'People are starting to die': Distribution chaos snarls effort to aid desperate Puerto Ricans

USA TODAY - One of the key problems slowing recovery efforts for millions of desperate Puerto Ricans still without power and water: the challenge of distributing fuel and supplies already on the ground.

In many parts of the island of 3.4 million people, the recovery in the first weeks after Hurricane Maria has largely been a make-it-up-as you-go-along affair, particularly for those still cut off by blocked roads and unable to communicate to the outside world.

People collect water from wells and streams, clear roads and repair their own homes when they are not waiting in daylong lines for gasoline and diesel. For most, the only visible signs of authority are police officers directing traffic, a critical service because traffic lights are out across the island.

“I have seen a lot of helicopters go by. I assume those are people from FEMA,” said Jesus Argilagos, who lives in Manati and works at a grocery store that is only open part of the day because of the power crisis, the Associated Press reports. “People get pissed off because they see them going back and forth and not doing anything.”

San Juan Mayor Carmen Yulín Cruz, breaking down during one TV interview, says people on the island are in a “life and death” struggle." More than a million people lack drinking water and most of the island is without power.

“I know that leaders aren’t supposed to cry and especially not on TV, but we are having a humanitarian crisis," Yulín Cruz told WUSA-TV. “It’s life or death, every moment we spend planning in a meeting or every moment we spend just not getting the help we’re supposed to get, people are starting to die.”

But getting supplies from Point A to Point A remains a daunting task in a country still battling to open roads or even get out from under standing water.

"We are well aware of the fuels needs on the ground," FEMA deputy administrator Daniel Kaniewskii, told CNN. He says there is "sufficient fuel" in depots, but "the challenge we have quite frankly is distributing it."

Likewise, Gov. Ricardo Rosselló tells CBS News that emergency administrators are running out of truck drivers to bring supplies to groceries and distribution centers. They are now looking for bus drivers, and others with commercial licenses, to go to the port in San Juan to help get the materials out.

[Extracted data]
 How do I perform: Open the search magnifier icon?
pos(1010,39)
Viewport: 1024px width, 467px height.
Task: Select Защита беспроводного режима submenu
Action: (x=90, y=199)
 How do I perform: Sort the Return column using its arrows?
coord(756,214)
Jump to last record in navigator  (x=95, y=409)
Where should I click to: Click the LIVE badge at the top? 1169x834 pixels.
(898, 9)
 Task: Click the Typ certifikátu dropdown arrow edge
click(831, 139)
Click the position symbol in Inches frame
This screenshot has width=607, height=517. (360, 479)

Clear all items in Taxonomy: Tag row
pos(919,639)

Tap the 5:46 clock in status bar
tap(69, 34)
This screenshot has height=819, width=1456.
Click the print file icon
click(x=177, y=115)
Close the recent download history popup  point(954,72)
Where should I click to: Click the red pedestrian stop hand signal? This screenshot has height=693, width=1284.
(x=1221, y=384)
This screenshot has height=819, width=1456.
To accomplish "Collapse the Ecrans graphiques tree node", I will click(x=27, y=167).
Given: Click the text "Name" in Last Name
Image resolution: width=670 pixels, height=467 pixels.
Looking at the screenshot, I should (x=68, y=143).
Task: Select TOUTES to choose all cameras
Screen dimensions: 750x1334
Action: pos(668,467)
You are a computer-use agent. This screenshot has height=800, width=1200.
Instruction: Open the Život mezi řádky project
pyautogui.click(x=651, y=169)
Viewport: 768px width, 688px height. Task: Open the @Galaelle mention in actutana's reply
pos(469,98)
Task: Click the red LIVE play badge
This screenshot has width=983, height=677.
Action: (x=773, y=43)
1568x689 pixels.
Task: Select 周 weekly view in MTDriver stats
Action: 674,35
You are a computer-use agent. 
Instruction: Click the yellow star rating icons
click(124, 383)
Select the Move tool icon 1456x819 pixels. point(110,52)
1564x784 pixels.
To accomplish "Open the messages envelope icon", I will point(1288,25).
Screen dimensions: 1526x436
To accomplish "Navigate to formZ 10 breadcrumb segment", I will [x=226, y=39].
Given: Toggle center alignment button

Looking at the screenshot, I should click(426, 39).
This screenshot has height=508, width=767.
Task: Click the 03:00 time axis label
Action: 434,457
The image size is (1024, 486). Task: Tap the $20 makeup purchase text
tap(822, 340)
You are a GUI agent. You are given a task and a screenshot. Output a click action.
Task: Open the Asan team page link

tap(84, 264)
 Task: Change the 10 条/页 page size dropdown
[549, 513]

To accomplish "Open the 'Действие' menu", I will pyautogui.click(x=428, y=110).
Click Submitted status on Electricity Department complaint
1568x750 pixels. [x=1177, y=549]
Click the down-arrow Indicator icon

Exercise details. Print the full article above about the relief distribution problems in Puerto Rico, word for word.

Task result.
'People are starting to die': Distribution chaos snarls effort to aid desperate Puerto Ricans

USA TODAY - One of the key problems slowing recovery efforts for millions of desperate Puerto Ricans still without power and water: the challenge of distributing fuel and supplies already on the ground.

In many parts of the island of 3.4 million people, the recovery in the first weeks after Hurricane Maria has largely been a make-it-up-as you-go-along affair, particularly for those still cut off by blocked roads and unable to communicate to the outside world.

People collect water from wells and streams, clear roads and repair their own homes when they are not waiting in daylong lines for gasoline and diesel. For most, the only visible signs of authority are police officers directing traffic, a critical service because traffic lights are out across the island.

“I have seen a lot of helicopters go by. I assume those are people from FEMA,” said Jesus Argilagos, who lives in Manati and works at a grocery store that is only open part of the day because of the power crisis, the Associated Press reports. “People get pissed off because they see them going back and forth and not doing anything.”

San Juan Mayor Carmen Yulín Cruz, breaking down during one TV interview, says people on the island are in a “life and death” struggle." More than a million people lack drinking water and most of the island is without power.

“I know that leaders aren’t supposed to cry and especially not on TV, but we are having a humanitarian crisis," Yulín Cruz told WUSA-TV. “It’s life or death, every moment we spend planning in a meeting or every moment we spend just not getting the help we’re supposed to get, people are starting to die.”

But getting supplies from Point A to Point A remains a daunting task in a country still battling to open roads or even get out from under standing water.

"We are well aware of the fuels needs on the ground," FEMA deputy administrator Daniel Kaniewskii, told CNN. He says there is "sufficient fuel" in depots, but "the challenge we have quite frankly is distributing it."

Likewise, Gov. Ricardo Rosselló tells CBS News that emergency administrators are running out of truck drivers to bring supplies to groceries and distribution centers. They are now looking for bus drivers, and others with commercial licenses, to go to the port in San Juan to help get the materials out.